Peco, luego existo.

Me gustan los pecadores de libro, quizás por todo el esfuerzo que pusieron mis monjas en caracterizarlos con rasgos más sexys que los de los buenos. En realidad, me gustan más los que pecan de obra que de omisión. No hay mayor aglutinante de rencor que sentir el deseo de pecar y contenerse. De ahí al cilicio hay un paso.

El pecador omnisciente es otra cosa. Su voz salpica millones de minúsculas dosis de mal pero él apenas se moja, como el narrador de una novela del XIX. Se asemeja al Capitán Araña en que lleva a las tropas al terreno de batalla, las arenga y mira desde su pedestal cómo son descuartizadas. Si me pongo parabólica diría que el reino del omnisciente se parece al de ese hombre que envió a sus hijos al Infierno de Dante y se quedó esperándolos amorosamente en su palacio de hielo. No, no busquen la parábola en el Antiguo Testamento. No existe, pero se parece mucho a esas otras que nos contaban en el cole y que me hacían pensar en la relatividad de la bondad y del mal.

Ser la buena oficial de la clase no estaba bien visto, como tampoco lo está ser el político más limpio o el intelectual más equidistante. La vida se parece -vuelvo a ponerme parabólica- a una competición de pesos y contrapesos donde el punto canalla también puntúa, ma non troppo. Dicho esto, suelo desconfiar de los malos y, aún más, de la gente que se rodea de ellos. El problema es que no tengo demasiado claro quiénes son los buenos y eso me coloca en una tela de araña frágil donde avanzo en desequilibrio y con temor a ser engullida por una tarántula.
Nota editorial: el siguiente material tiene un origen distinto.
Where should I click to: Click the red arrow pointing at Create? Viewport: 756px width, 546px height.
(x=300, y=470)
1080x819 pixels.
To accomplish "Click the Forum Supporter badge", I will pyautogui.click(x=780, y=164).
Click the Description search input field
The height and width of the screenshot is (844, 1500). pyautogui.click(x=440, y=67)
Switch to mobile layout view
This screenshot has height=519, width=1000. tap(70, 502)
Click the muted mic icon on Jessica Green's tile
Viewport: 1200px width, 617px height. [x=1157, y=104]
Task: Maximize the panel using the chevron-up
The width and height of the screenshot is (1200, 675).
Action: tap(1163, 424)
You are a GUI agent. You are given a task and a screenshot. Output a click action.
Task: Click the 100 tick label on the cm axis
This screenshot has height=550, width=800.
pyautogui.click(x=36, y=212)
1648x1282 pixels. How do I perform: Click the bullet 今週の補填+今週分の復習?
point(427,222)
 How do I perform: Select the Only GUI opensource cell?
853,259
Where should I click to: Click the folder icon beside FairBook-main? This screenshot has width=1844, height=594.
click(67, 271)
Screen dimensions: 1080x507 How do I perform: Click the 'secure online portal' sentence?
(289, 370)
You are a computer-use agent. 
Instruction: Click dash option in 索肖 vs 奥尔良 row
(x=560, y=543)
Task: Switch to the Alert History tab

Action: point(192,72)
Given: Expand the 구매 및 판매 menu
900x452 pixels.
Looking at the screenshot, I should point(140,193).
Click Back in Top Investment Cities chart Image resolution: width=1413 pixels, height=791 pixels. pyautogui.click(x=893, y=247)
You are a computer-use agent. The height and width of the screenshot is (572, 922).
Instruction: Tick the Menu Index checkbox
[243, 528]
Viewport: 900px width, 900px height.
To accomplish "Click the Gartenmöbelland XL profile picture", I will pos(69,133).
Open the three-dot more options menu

Naturalmente, el sacramento de la confesión siempre me ha creado conflictos morales: ¿y si ese tipo vestido de negro es peor que yo, seré perdonada igualmente? De niña pensaba en mis fantasías que debería haber un quid pro quo: el cura contaría primero sus pecados y yo valoraría si eran peores que los míos, en cuyo caso abriría la celosía que nos separaba y le diría: “ciao, bambino”.

Me gusta cuando pecas, porque estás como ausente… Adoro al John Malkovich de “Las amistades peligrosas” y al Viggo Mortensen de “Promesas del Este”. Me fascinan las ambigüedades morales cuando están talladas con sutileza, no los burdos malotes que ejercen de tales en los partidos políticos. Y, a los que temo por encima de todo, es a los tontos perversos. A los banqueros, a los trileros, a los hackers, a los prevaricadores y a quienes se venden por dos trajes de mierda, con perdón. ¡Qué no harían por un islote privado!

Padre, he pecado contra los dioses de la literatura y contra ti. Leo el Cuore, lloro por el posible cierre del diario Público, me aburre Vila Matas y tengo prejuicios contra la de “El Tiempo entre costuras”. Merezco ser castigada sin mi dosis de cafeína y sin el sol frío de invierno sobre mi piel. Hágase en mí según tu palabra.

Pero tus pecados, primero, sobre la mesa.